Perform the following steps to construct this architecture:

  1. Log on to the Alibaba Cloud console and click Server Load Balancer. On the page that appears, click Create Server Load Balancer.

    Here, we use the China (Beijing) region as an example and purchase a multi-zone instance, with primary zone B and secondary zone A.

  2. Create ECS instances in both the primary and secondary zones of the SLB instance.
    Create a test instance in zone A and zone B of the China (Beijing) region. In this example, we use the default security group and VPC network with a 1-core 2-GB memory CentOS 7.2 configuration.
  3. Create listeners and add backend servers (ECS instances).
    1. In the SLB console, locate the instance you created, and click Manage.
    2. Click Backend Server and select Excluded Servers. Then, find your instance and click Add.
    3. After completing the process, you can view your ECS instances and their weights on the Included Servers page.
    4. Click the Listener tab on the left. On the tab page that appears, click Add Listener. Set listener attributes as needed. In this example, we use the Layer-4 TCP mode, set the listener port to port 80, set the backend forwarding port to port 80, and use the default weighted round robin method. We also enable session persistence and use the default 1,000-second time-out period.
    5. Set the health check mode to TCP and the backend check port to 80.
    6. After completing these steps, you can view the added listener and its status on the Listener tab page.
      Note You only need to deploy the relevant service on the ECS instances and listen to port 80. Then, resolve the domain name to the public IP address of the SLB instance, so the SLB instance can forward requests to backend ECS instances and provide service.

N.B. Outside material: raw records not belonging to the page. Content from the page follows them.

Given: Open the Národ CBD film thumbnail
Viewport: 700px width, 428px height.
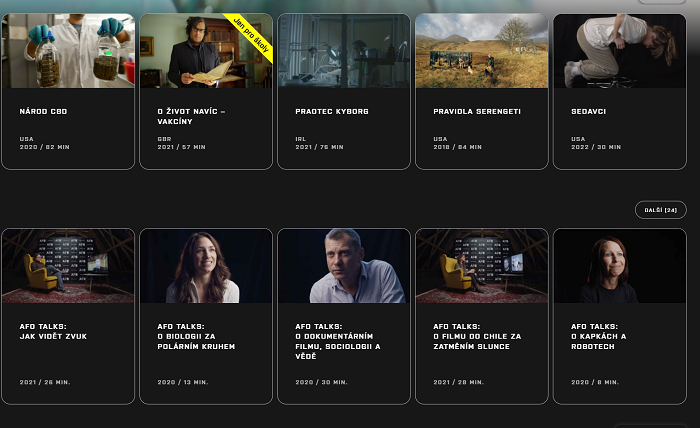Looking at the screenshot, I should (x=68, y=51).
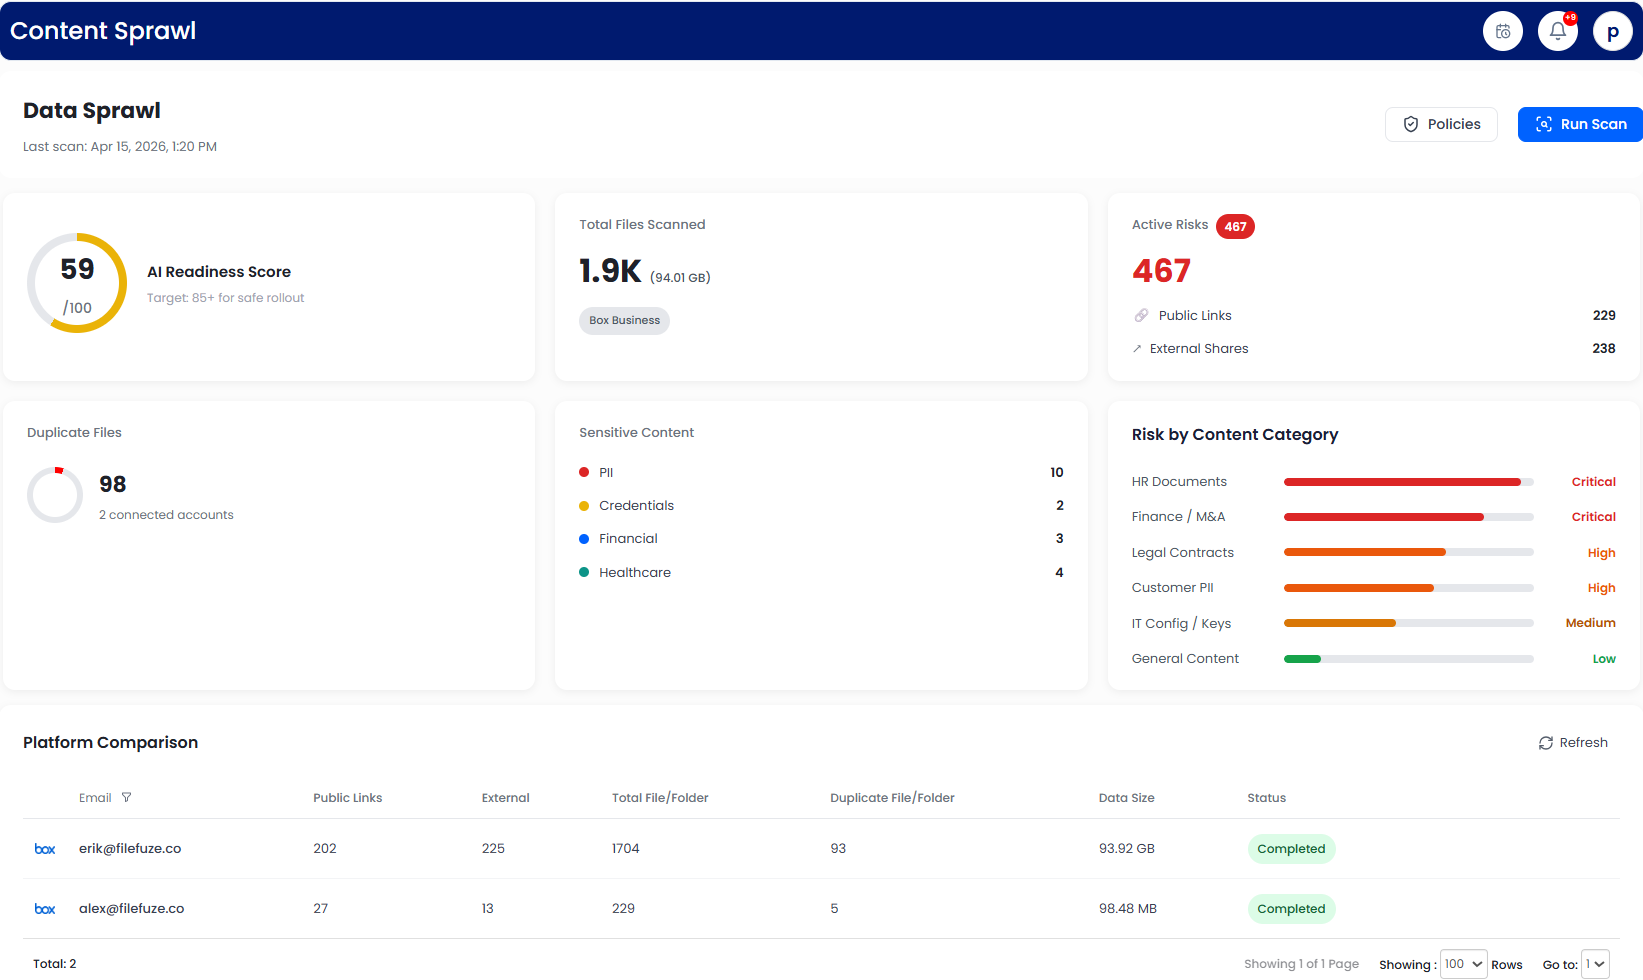The image size is (1643, 980).
Task: Open the Policies page
Action: pos(1440,124)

Multi-zone SLB instances + ECS instances in different zones + highly available ApsaraDB for RDS instances

The following figure shows the multi-zone ApsaraDB for RDS architecture.

In regions where multi-zone ApsaraDB for RDS is not supported, you can create an ApsaraDB for RDS instance in each zone, with the secondary zone used as the backup database. This database is synchronized with the ApsaraDB for RDS instance in the primary zone.

Perform the following steps to construct the multi-zone RDS architecture:

  1. After deploying a multi-zone SLB instance and multiple ECS instances in different zones, purchase ApsaraDB for RDS instances.
  2. Select a region that supports multi-zone ApsaraDB for RDS, as shown in the following figure.
  3. After purchasing ApsaraDB for RDS instances, you can view them in the console.

    In addition, you can view the high availability information of ApsaraDB for RDS instances and switch between primary and secondary instances in the console, as shown in the following figure.

The following describes the example in which an ApsaraDB for RDS instance is deployed in each zone.

  1. Purchase dual-host highly available ApsaraDB for RDS instances in Zone A and Zone B, respectively.
  2. Create a DTS synchronization task.

High availability - remote disaster recovery

When multiple zones are available in the same city and an environment is deployed in a remote region as well, the resulting architecture greatly increases the service availability and achieves remote disaster recovery.

Note Configure the DNS resolution to specify the ultimate service access region and use DTS for data synchronization between ApsaraDB for RDS instances.